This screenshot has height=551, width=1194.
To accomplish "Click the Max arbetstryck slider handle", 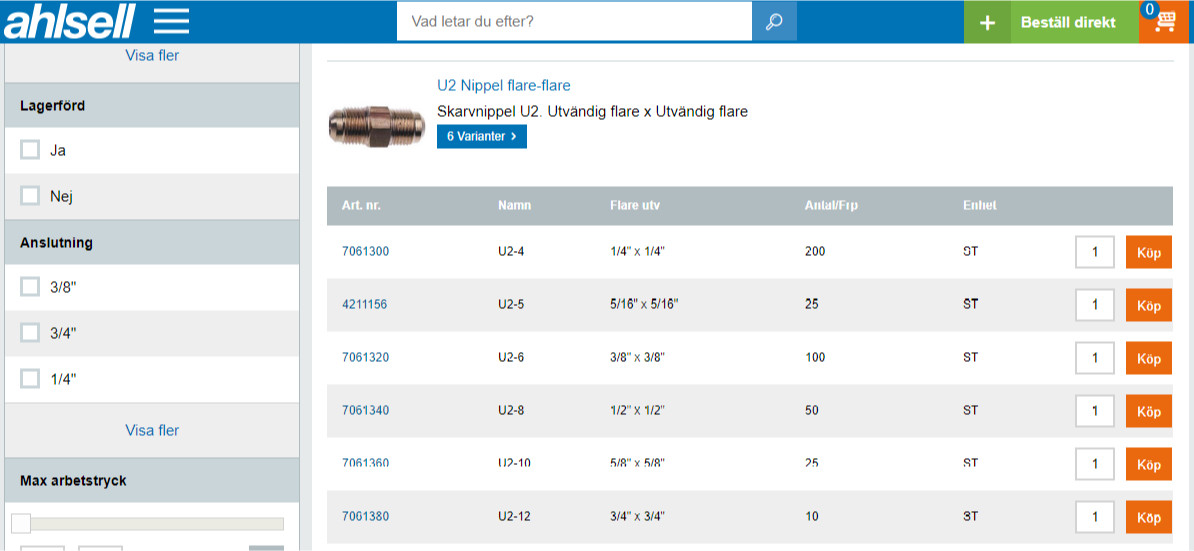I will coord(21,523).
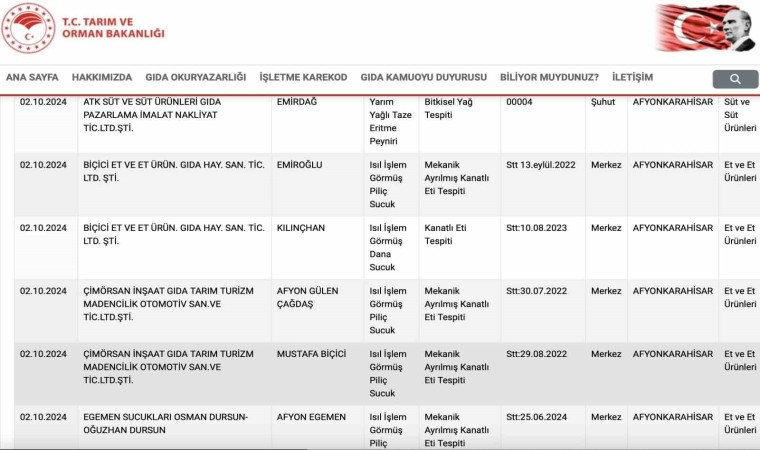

━━━━

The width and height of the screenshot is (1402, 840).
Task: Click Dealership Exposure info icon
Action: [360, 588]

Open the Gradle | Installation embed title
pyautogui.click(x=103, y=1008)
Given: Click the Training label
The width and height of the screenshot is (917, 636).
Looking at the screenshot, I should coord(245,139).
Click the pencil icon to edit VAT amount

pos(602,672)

━━━━

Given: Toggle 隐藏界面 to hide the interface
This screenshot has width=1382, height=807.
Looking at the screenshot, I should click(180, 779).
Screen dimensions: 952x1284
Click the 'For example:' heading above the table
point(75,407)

━━━━

**Goal of the exercise**
Apply a filter to the listing above so that only lines with "Given" are kept, and copy those lines.

**Result of this task**
Given: Click the Training label
Given: Toggle 隐藏界面 to hide the interface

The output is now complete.